**Article**:

━━━━━━━━━━━━━━━━━━━━

Dissenters are also off base on the baseball front; Pompez was the most significant force in the incorporation of Latino talent for much of the twentieth century. He was a trailblazer: his Negro-league teams expanded black baseball’s talent pool beyond Cuba; he directly addressed the cultural barriers Latino players encountered through an innovative approach; he introduced the best lot of Latino players into U.S. professional baseball when one combines his time in the Negro leagues and the major leagues. Equally important, he took a different tack when it came to acquiring Latino players, this most evident in contrasting him with the Washington Senators. The major leagues’ most active organization in Latin America during its segregated era, Washington merely extended Latino prospects a chance to break into organized baseball—no signing bonus and, typically, just a one-way ticket to a spring training tryout. Pompez offered Latino players much more. First as a Negro-league owner and then as a Giants scout, he attended to the cultural barriers that might hinder their success, whether it was making housing arrangements that sought to alleviate cultural isolation and foster greater familiarity with English or creating English-language classes for Latino prospects at Giants minor-league spring training in the early 1960s. He did not seek out Latinos as a cheaper source of talent; they were his central base. And he welcomed them all, from the darkest to the lightest. He even worked with organized-baseball insiders such as the Senators scout Joe Cambria to secure opportunities for Latinos to creep across the racial divide before organized baseball abolished its color-line system. Forged in his decades in the Negro leagues, this approach would make him the most successful recruiter of Latino talent in U.S. professional baseball.

Pompez may not have invented what we can label a Latino approach, but he perfected it within the baseball world, where it placed him at a distinct advantage. Largely shaped by the experience of growing up in the U.S. South and within the Cuban émigré community, he envisioned the Americas as a broad, interconnected cultural terrain where others saw hard and fast lines of separation. Thus, he went beyond strict allegiance to his Cuban nationality to reach out to others from throughout Latin America as he used his multicultural background and bilingual skills to acquire talent throughout the English- and Spanish-speaking Americas. This, I contend, was a key to his longevity in professional baseball, and why he was able to successfully reinvent himself several times, to have multiple rises and falls and, ultimately, redemption. His attention to what Latin Americans would encounter within—and beyond—the baseball world was driven by his own experience. He was not a foreigner in a strange land; he was native to the United States, familiar with its evolving social rules when it came to race and place.

━━━━━━━━━━━━━━━━━━━━

**Provided information**:
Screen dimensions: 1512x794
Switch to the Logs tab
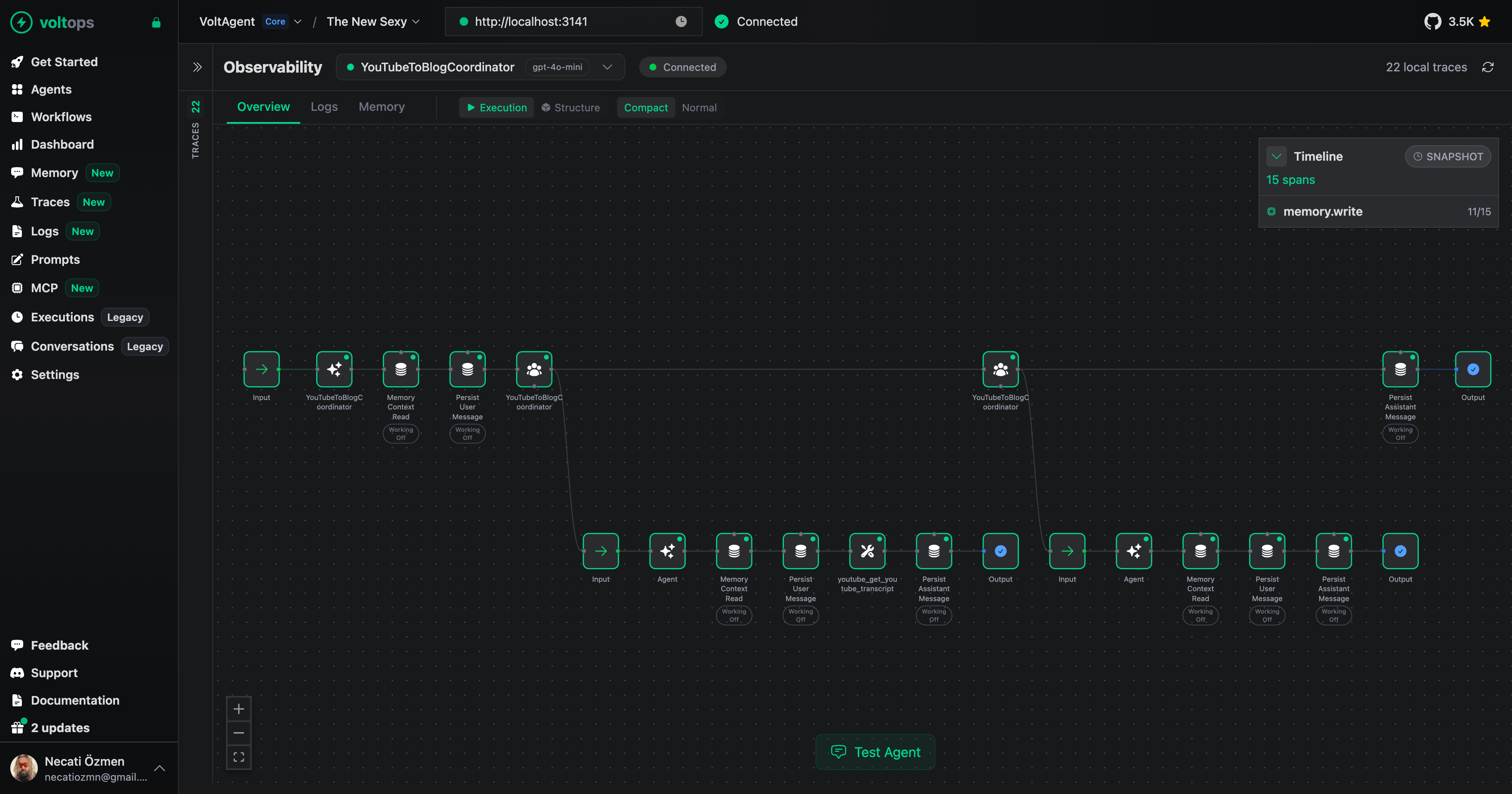[324, 107]
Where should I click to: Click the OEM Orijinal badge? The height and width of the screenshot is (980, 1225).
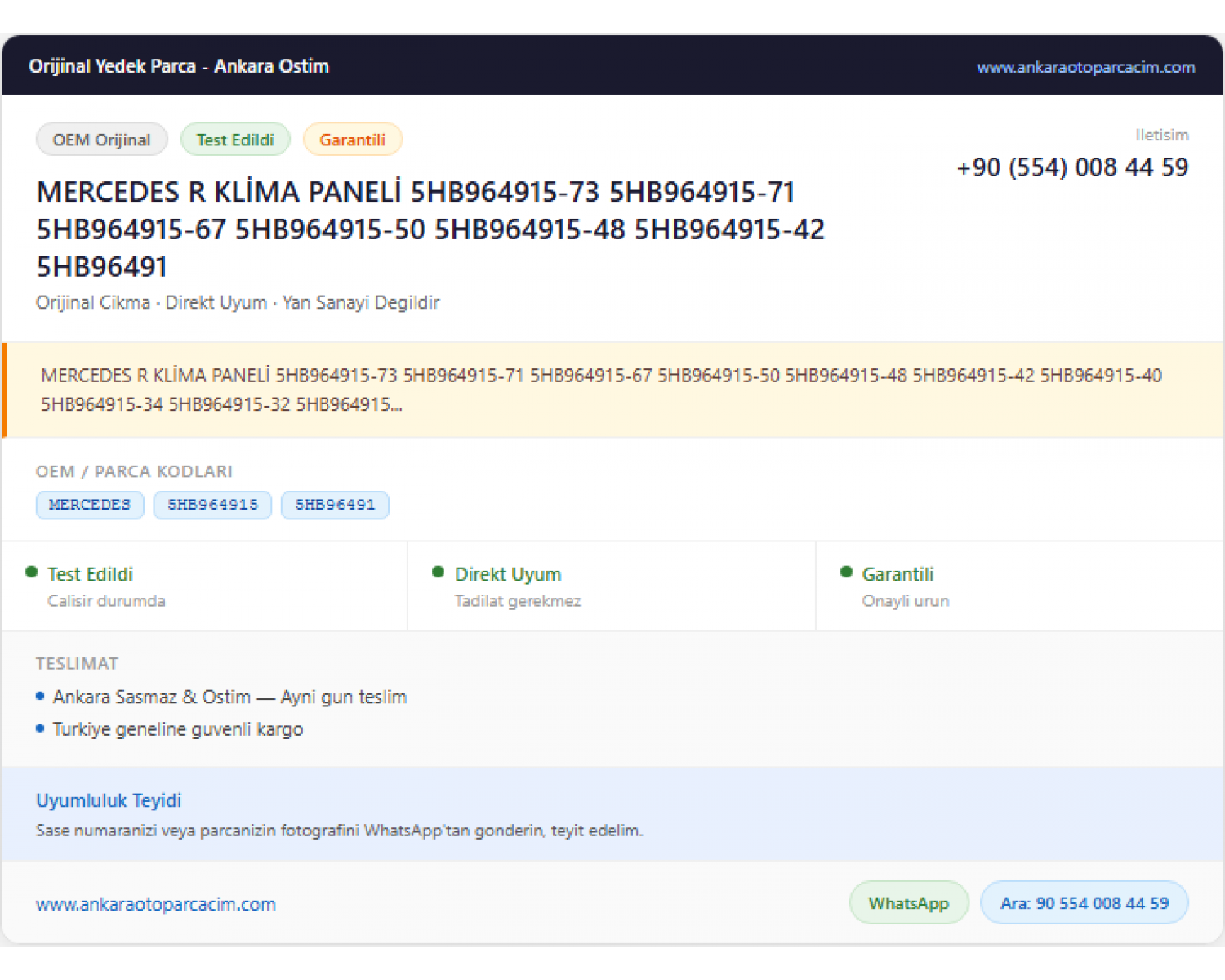pyautogui.click(x=102, y=140)
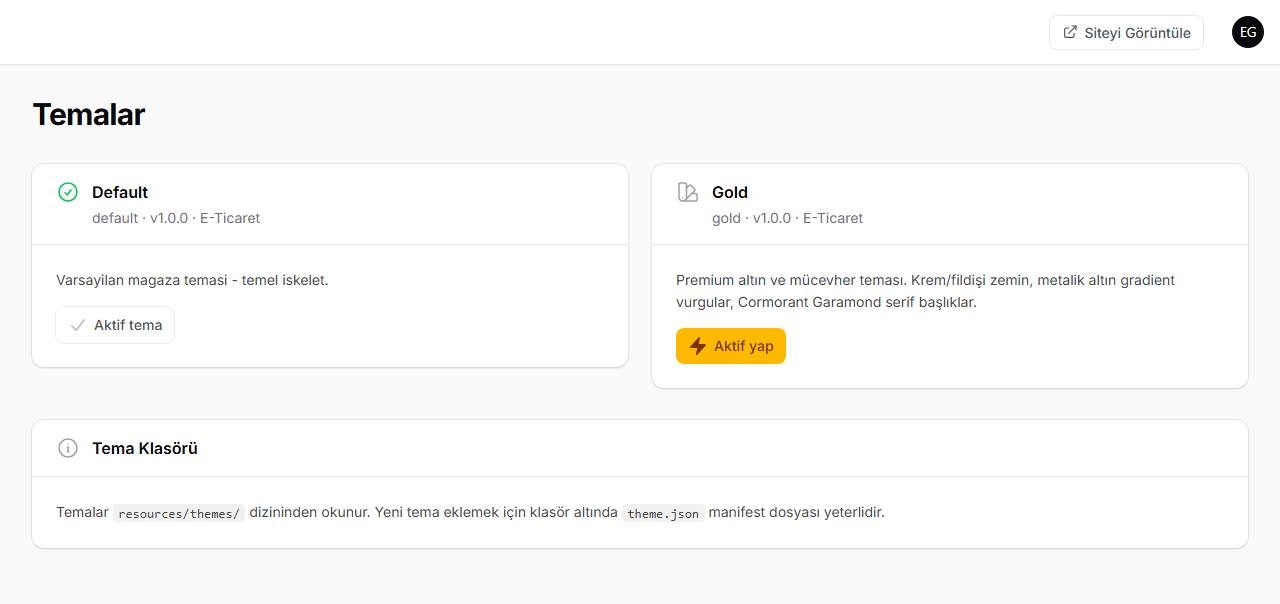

━━━━━━━━━━━━━━━━━━━━

**Stated task**:
Please answer from the text on Pompez above: what did he set up for Latino prospects at Giants minor-league spring training in the early 1960s?

**Task response**:
English-language classes.